2016 Jan Platinum Problem 3 Lights Out
Official Problem Statement[edit]
Problem[edit]
In the "Lights Out" problem, Farmer John's cows are having a party and Bessie is tasked with turning off the barn lights once the party is over. Unfortunately, the cows have installed a complex network of switches. There are N (2 <= N <= 200) switches in the barn numbered from 1 to N and M (1 <= M <= 10,000) connections between them. Each connection is a one-way connection from one switch to another switch and if a connection from switch A to switch B is activated, it toggles the state of switch B (if it is off, it turns on and if it is on, it turns off). The cows have guaranteed that from any switch, there is a unique way to reach every other switch.

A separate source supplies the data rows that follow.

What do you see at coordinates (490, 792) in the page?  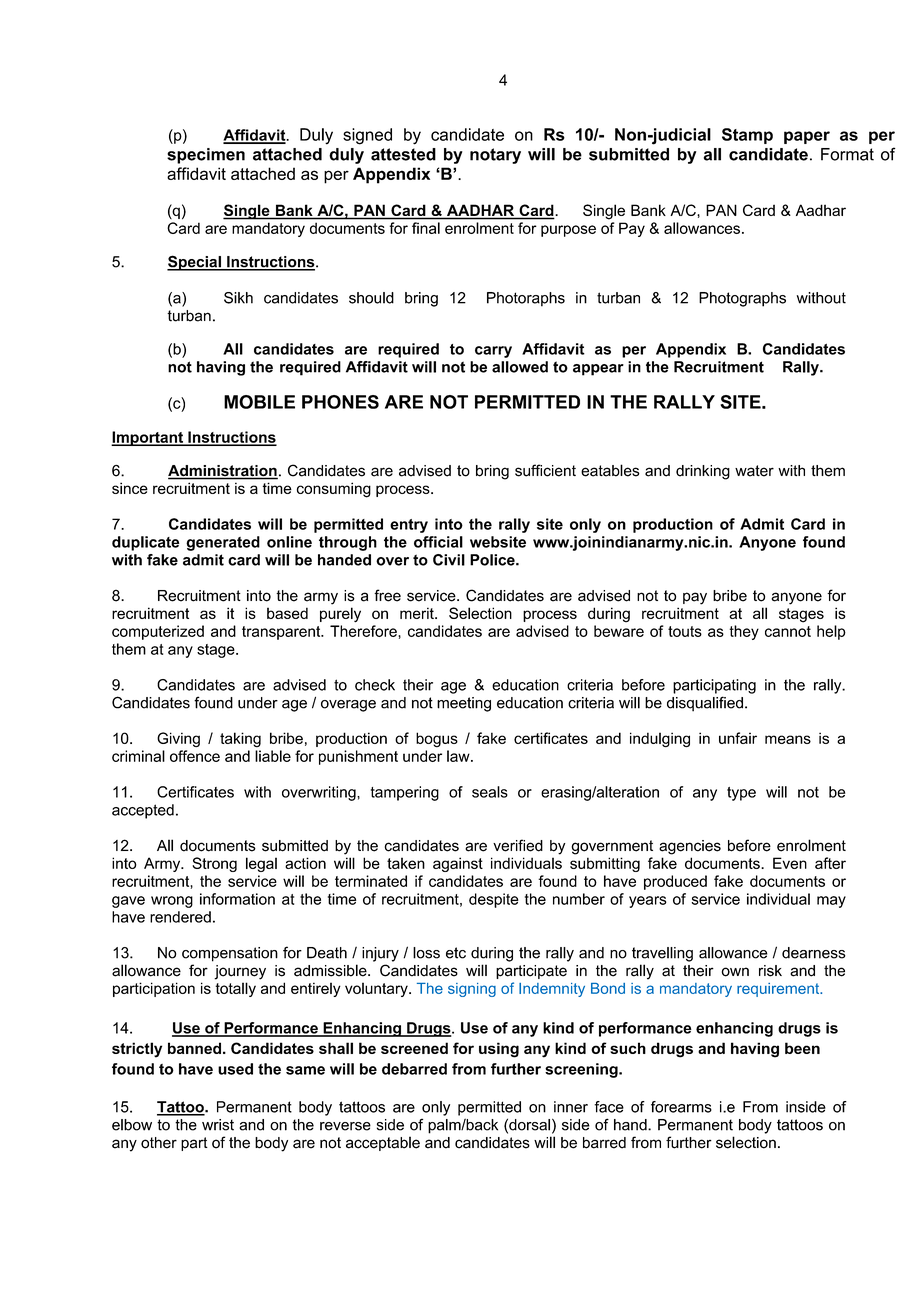 I see `seals` at bounding box center [490, 792].
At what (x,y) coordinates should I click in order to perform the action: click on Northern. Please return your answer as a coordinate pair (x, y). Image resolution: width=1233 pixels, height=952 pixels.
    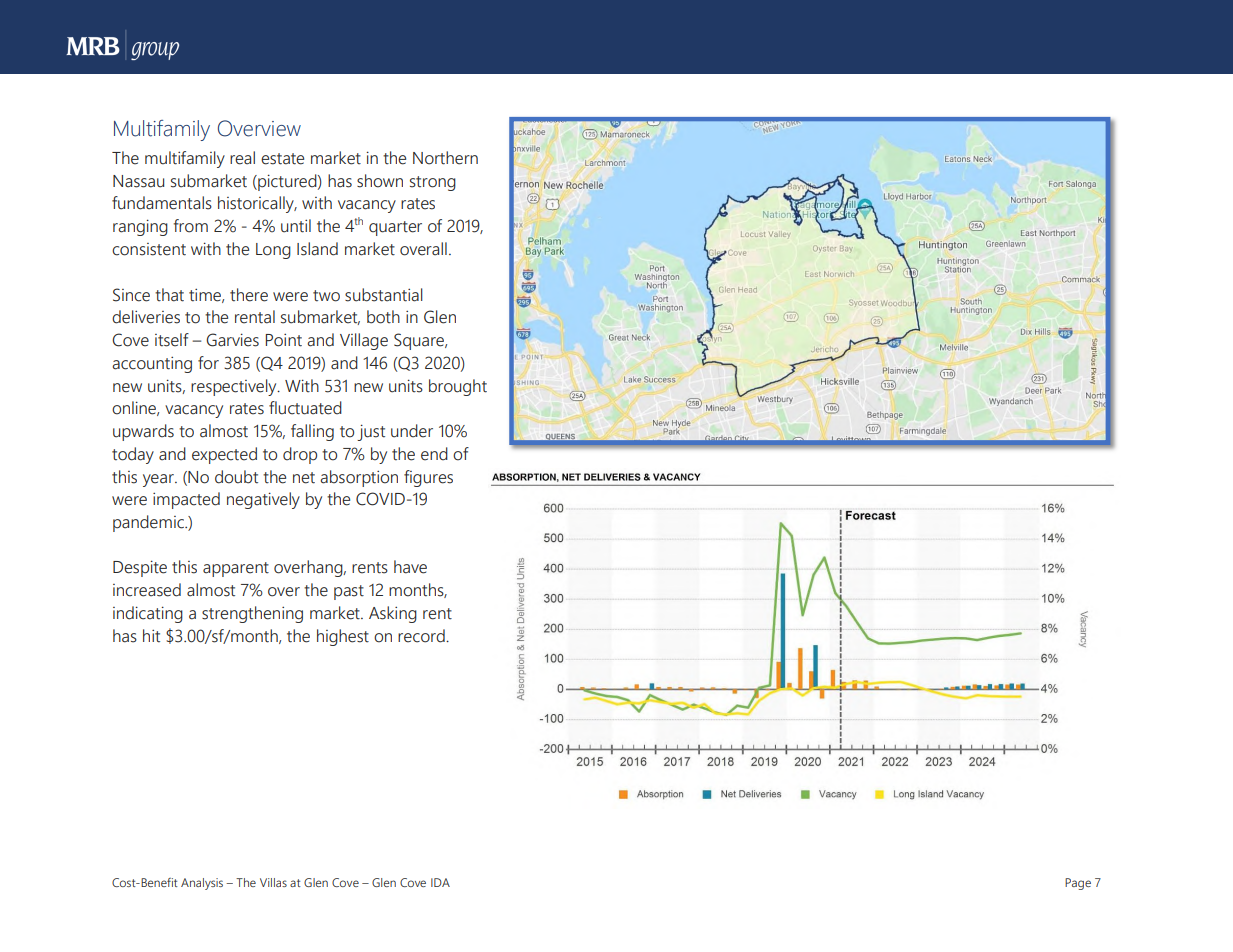
    Looking at the image, I should click on (445, 158).
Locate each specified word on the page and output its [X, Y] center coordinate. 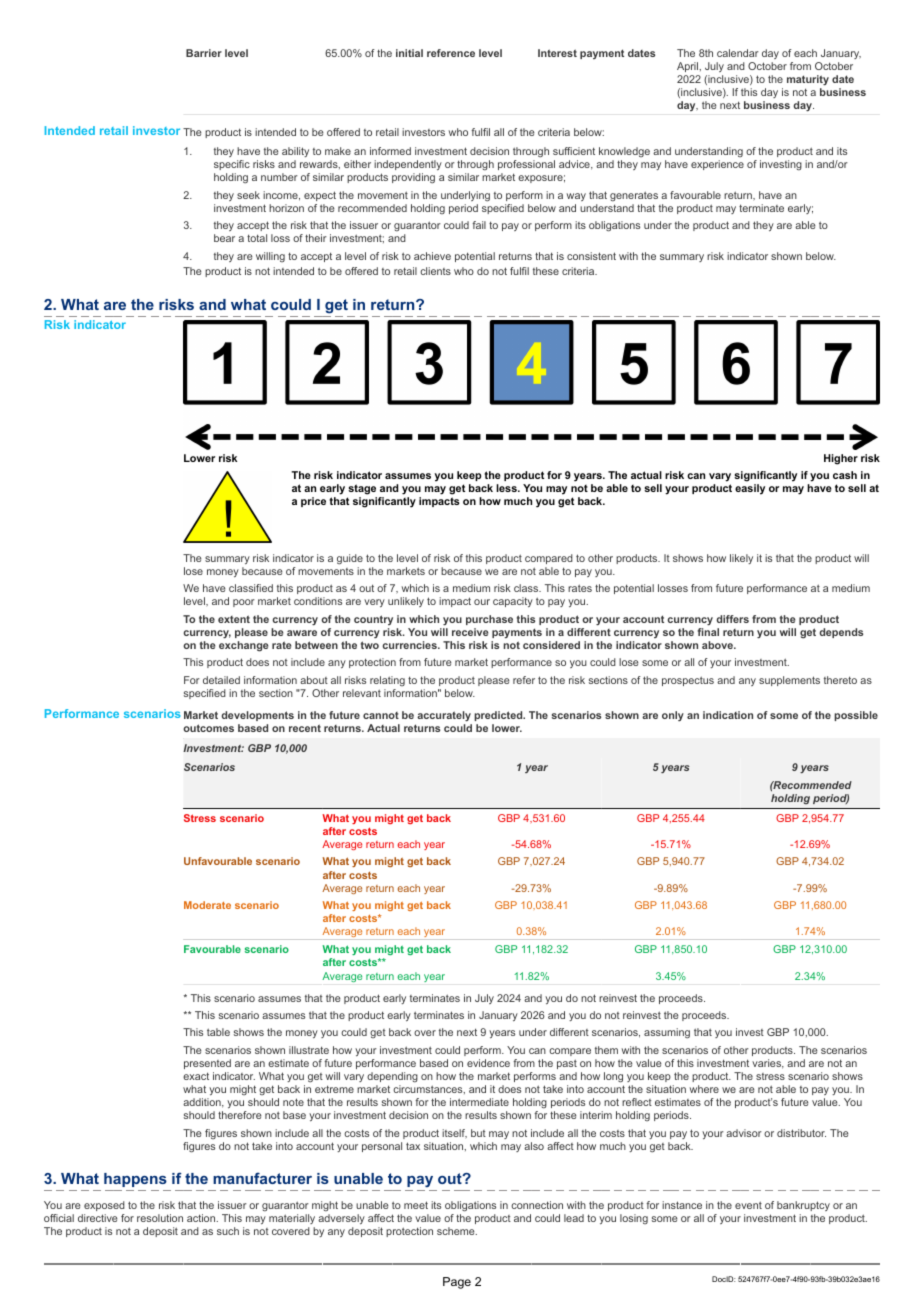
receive [470, 632]
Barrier [204, 53]
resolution [160, 1218]
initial [409, 53]
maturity [808, 82]
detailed [221, 680]
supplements [789, 681]
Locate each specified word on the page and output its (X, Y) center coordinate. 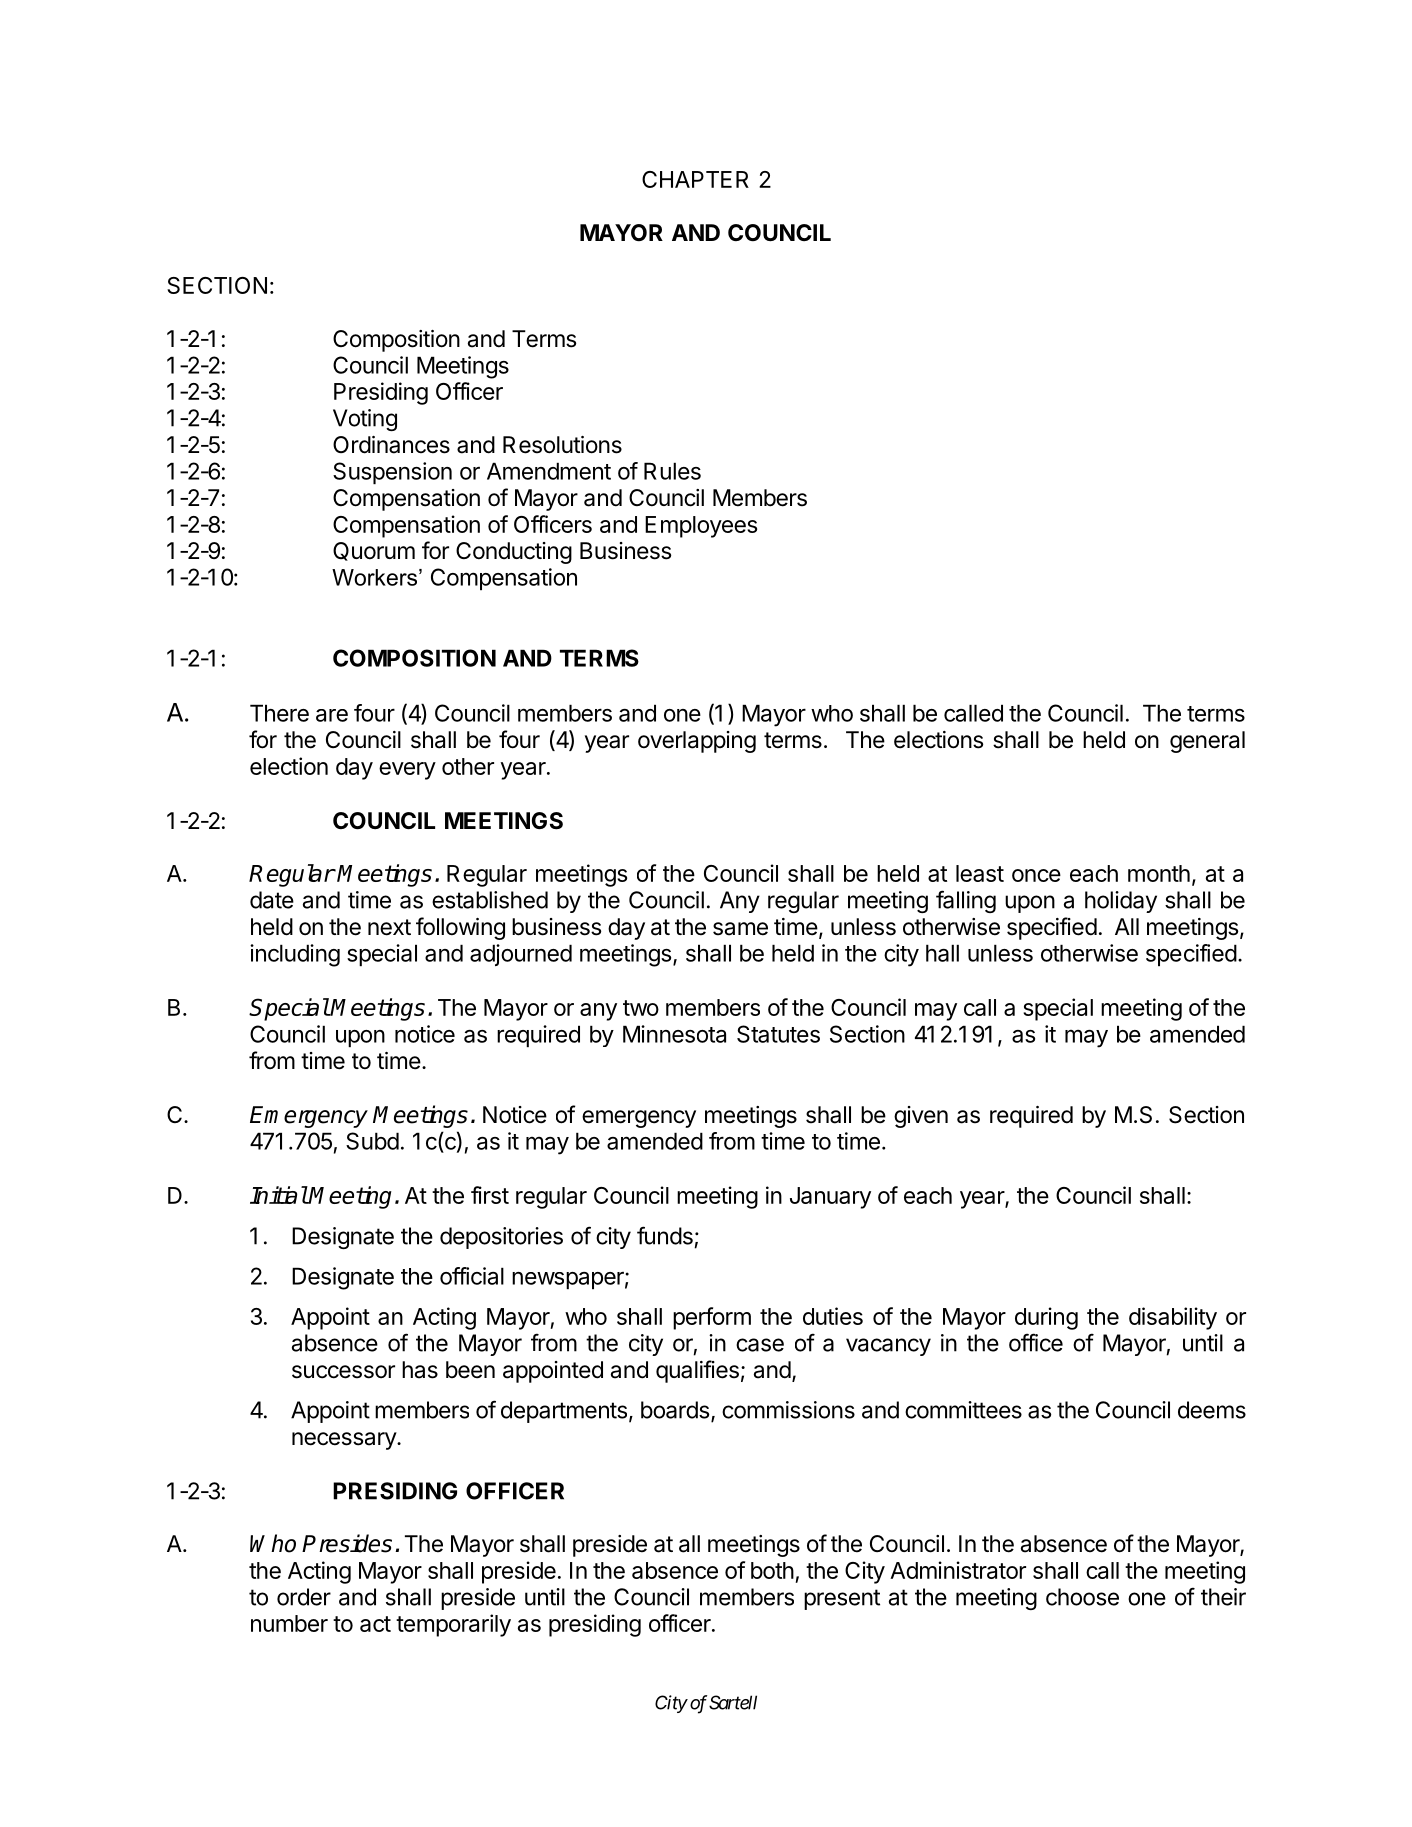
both (772, 1570)
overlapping (697, 742)
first (490, 1195)
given (921, 1117)
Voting (365, 420)
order (304, 1597)
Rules (672, 471)
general (1207, 742)
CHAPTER (695, 179)
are (332, 715)
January (830, 1198)
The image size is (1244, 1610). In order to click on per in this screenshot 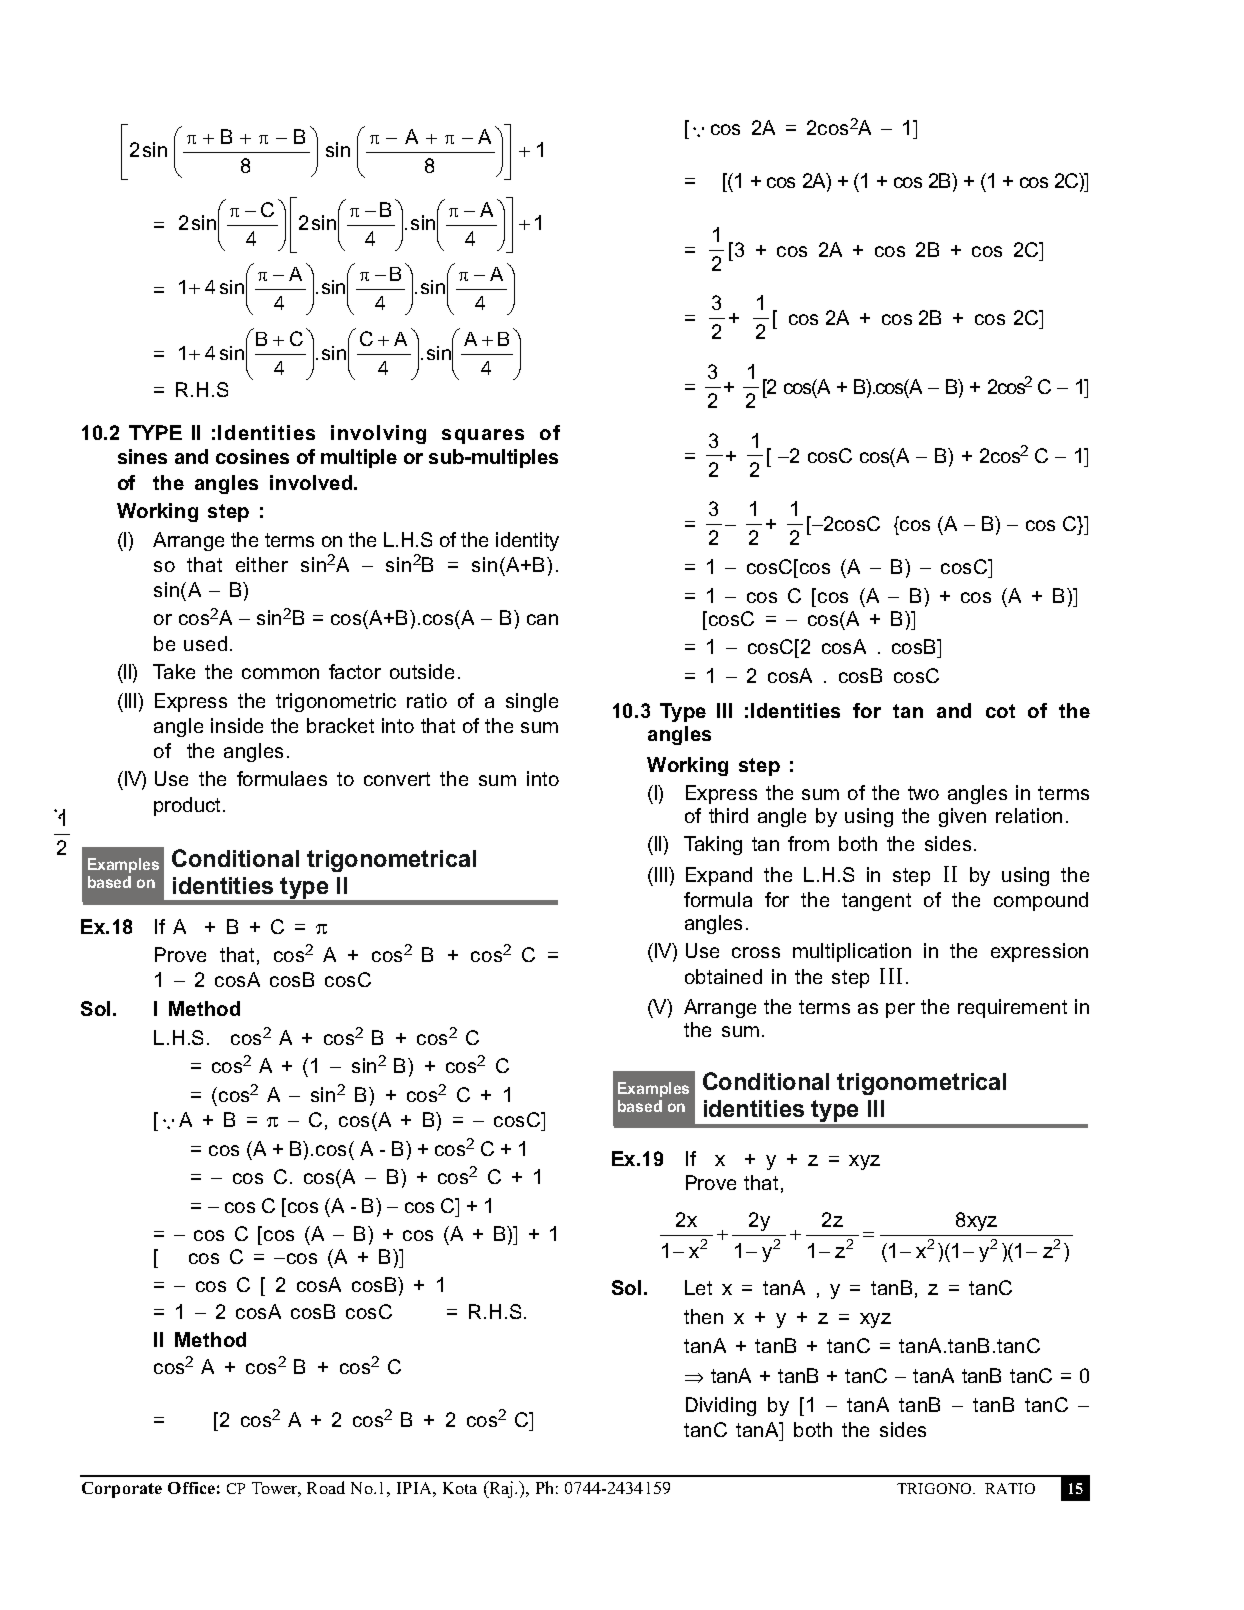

Bessie begins at switch 1 and wants to turn off all the switches. She can only leave once all the switches are turned off. At the start, all switches are on. The goal of the problem is to figure out the minimum number of times Bessie needs to traverse each connection such that she ends at switch 1 and all the switches are off.
Solution[edit]
The solution to this problem involves two main steps: First, precomputing the shortest path between each pair of switches using the Floyd-Warshall algorithm. Second, using dynamic programming to find the minimum number of steps.
In the precomputing step, because the cows can be in either of two states (on or off), we calculate the shortest path twice: once when the switch is on and once when it's off. We initialize the 3D array for this step such that the distance between each switch and itself is 0, and the distance between all other switches is infinity. Then we update the array based on the given connections, and finally we run the Floyd-Warshall algorithm to calculate the shortest paths.
In the dynamic programming step, we define dp[i][mask] as the minimum number of steps needed to turn off all the switches from switch i when the switches indicated by the mask are still on. We initialize this dp array to infinity, and then update it iteratively. We iterate over each mask in increasing order of the number of switches that are on. Then for each switch that is still on, we calculate the minimum number of steps to turn off all the switches by visiting switch i last, considering all possible previous switches we could have visited.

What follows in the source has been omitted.